NASA is programming 3-D printers to print food for astronauts in orbit, and there are 3-D printers that create houses in concrete. You can even get your personal 3-D printer to produce colorful figurines.
The 3-D printing industry just surpassed $5.1 billion globally, and Hawaii students are getting in on the action. I recently spent a day with Hawaii Pacific University graduate students studying additive manufacturing with Harm-Jan Steenhuis, professor of management and international business, and director of HPU’s Master of Business Administration program.
While they did get to experiment with small, home-use 3-D printers, their interest was in what kinds of business opportunities can be created in Hawaii and around the world.
Food is a huge opportunity, and the work NASA is doing for the space station just scratches the surface.

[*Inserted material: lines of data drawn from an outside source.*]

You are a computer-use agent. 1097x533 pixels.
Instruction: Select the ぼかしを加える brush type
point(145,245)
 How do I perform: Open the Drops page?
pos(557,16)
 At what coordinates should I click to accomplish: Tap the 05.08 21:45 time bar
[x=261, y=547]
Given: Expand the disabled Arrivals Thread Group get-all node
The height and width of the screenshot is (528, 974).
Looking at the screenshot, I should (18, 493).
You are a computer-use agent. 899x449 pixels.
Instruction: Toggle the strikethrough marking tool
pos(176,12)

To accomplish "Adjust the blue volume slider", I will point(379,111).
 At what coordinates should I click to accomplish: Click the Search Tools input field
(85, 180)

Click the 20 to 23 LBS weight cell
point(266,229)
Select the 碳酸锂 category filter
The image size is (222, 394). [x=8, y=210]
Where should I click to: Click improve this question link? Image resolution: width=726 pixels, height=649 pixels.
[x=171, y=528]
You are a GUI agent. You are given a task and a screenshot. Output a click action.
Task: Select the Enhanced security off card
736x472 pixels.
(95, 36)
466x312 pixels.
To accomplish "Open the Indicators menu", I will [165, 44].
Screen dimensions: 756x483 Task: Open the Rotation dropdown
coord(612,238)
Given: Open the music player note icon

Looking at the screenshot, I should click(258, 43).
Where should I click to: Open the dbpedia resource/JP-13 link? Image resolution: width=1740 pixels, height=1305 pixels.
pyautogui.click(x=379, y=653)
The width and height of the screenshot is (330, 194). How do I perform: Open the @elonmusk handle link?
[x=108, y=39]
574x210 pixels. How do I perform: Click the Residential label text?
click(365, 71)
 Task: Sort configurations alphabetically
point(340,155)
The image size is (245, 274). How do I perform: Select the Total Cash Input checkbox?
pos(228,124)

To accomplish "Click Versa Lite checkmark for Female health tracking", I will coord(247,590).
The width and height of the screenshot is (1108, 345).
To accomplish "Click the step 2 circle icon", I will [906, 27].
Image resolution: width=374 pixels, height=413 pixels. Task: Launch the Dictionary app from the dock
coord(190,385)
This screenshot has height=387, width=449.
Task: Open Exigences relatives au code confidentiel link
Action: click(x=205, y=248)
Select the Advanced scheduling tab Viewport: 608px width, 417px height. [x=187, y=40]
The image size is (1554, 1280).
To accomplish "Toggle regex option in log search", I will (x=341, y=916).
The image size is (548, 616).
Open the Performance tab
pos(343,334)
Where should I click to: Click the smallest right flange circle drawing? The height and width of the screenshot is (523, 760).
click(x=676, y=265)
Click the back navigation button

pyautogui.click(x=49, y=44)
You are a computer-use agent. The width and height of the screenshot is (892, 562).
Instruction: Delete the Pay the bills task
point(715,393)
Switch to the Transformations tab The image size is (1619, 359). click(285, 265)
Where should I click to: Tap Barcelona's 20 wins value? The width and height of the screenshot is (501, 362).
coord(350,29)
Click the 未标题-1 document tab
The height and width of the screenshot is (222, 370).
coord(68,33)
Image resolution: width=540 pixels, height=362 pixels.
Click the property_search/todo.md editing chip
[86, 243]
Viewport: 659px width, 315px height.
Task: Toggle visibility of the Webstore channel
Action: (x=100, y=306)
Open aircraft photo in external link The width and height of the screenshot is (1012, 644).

Mariah Campbell, working on her M.B.A., got the epiphany that 3-D food manufacturing could be particularly relevant for developing countries where nutritional problems are rampant because of limited diet. Using 3-D methods, new types of snacks, particularly for children, could be quickly produced from nutritious food stocks. It also may be possible to produce emergency food much more cheaply by printing from stocks rather than shipping in full prepackaged meals as is traditionally done in times of disaster.
Kerry Campbell, completing her M.A. in global leadership and sustainable development, is also interested in 3-D printing of food, but with a different demographic in mind. She’s interested in the U.S. aging population where the maintenance of diets in care facilities is a constant problem. She found that many people in these facilities become unhappy with their required diet and demand items such as hamburgers, which are simply unavailable. In some cases, patients become so unhappy at being refused the food, they become violent and must be restrained to be fed.
3-D printing can create versions of these foods that meet the special nutritional requirements of these patients and provide the gustatory satisfaction they crave. She has been exploring how this could not only make the patients happier, but reduce costs by requiring fewer staff. The production of something that could be presented as what they want could reduce the stress and misery for everyone. 3-D printing can be a solution to these issues.
On A completely different track, Carl Estenik, also in the M.A. global leadership and sustainable development program, did a project with 3-D printers on biological tissue printing, which entails printing living tissues for treatment of injuries or organ replacement. Estenik has a personal interest in this as his 4-year-old son already has had a liver transplant. In his research, Estenik discovered that we are close to being able to print not just tissues for human and animal use, but whole organs. (While this is still a few years away, it would reduce or, ultimately, eliminate the need for human donors.)
The upshot of this program is that we need to think of Hawaii as a place where manufacturing has a future. As the HPU grad students I met discovered, 3-D printing can spawn an array of new business opportunities that were never possible in the Aloha State. The spectrum of new products is as wide- ranging as our imagination.
While chatting with the HPU students, I was thrilled to receive a plastic whistle that they had printed just for me.